Are Your Employees Good Enough?

14 October, 2008

An old saying goes 'that in good times anybody can make money; in bad times only the best can.' In down times, even more than boom times, employees become the critical edge. And in good times or bad, your employees determine your profitability. Are they good enough?
If your company's numbers aren't where they should be, what can you do?

The first steps include a close examination of your business model and infrastructure. After looking there, you have to look to your people. Can they do the job? What value are they bringing to the company?

Make an employee list and rate each employee's value to your company. Keep it simple. One way is the ABC rating: A for keeper employees, B for those with 'maybe' or 'twilight zone' and C for those that need to be cycled out. Failure to do this puts your equity on a spinning roulette wheel, meaning your company must rely on outside miracles --like a rapid turnaround in the national economy -- for your profit/loss statements to improve. Las Vegas, anyone?

One obvious key to finding out about your employees is to rate them on measurable productivity tasks, such as how many units they produce an hour or their monthly sales total. Also think about the intangibles: are they a team player, do they help company morale, do they get along with co-workers, are they a fit with the company culture? By using these different viewpoints, you will get a more complete picture of your employee's true contribution.

At the same time, take a good hard look at where your company will be going in one year and in five years. Look at what form of company structure and organization will be necessary to meet your future needs. What will your future customer want?
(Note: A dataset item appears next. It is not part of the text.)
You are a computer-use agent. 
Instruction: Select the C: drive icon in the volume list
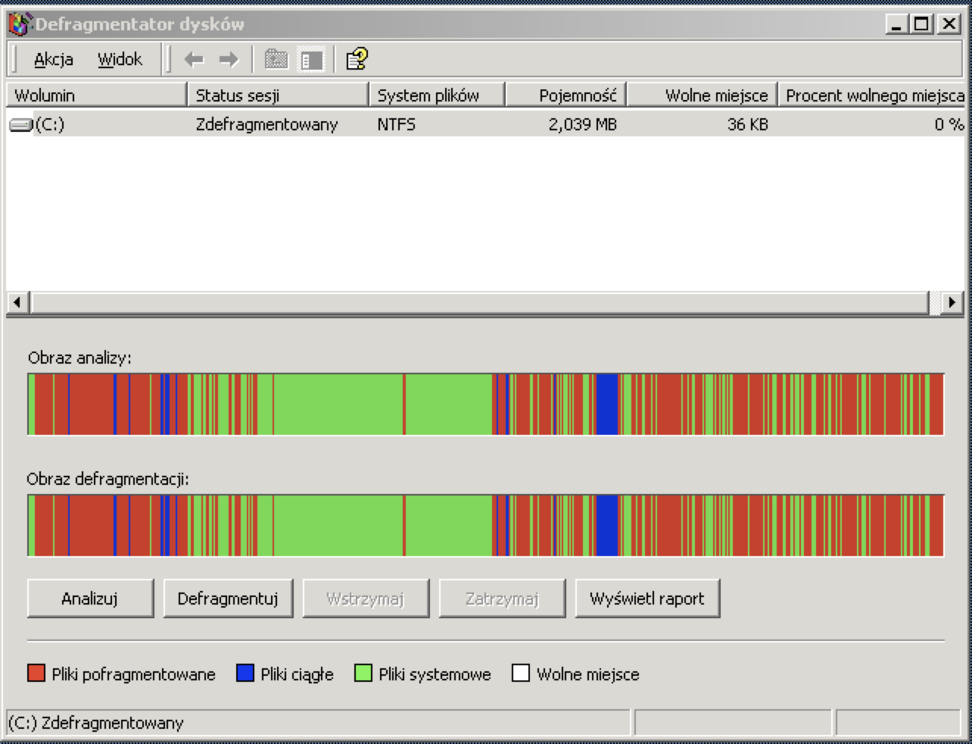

What kinds of employees will be needed to service your future customers?

When you get this picture clearly in place, and after you have evaluated all of your employees, you can make an extrapolation as to which employees will bring value in the future. You may be surprised at which employees may not have a spot in your future company. That's because an employee of today may not be appropriate tomorrow. Once you have determined you have inappropriate employees, you have to recruit new ones.

This isn't rocket science. The corrective actions you take depend on your company's specific circumstances. But from a global standpoint, you can either maintain the status quo including poor results, or change. The real problem is the amount of hard work required to make positive change happen. The temptation to go back to the 'bad numbers' comfort zone is so strong, only the most driven owners will be willing to pay the price required to get the numbers to work.

One of the most important questions your company must ask is: are your employees good enough?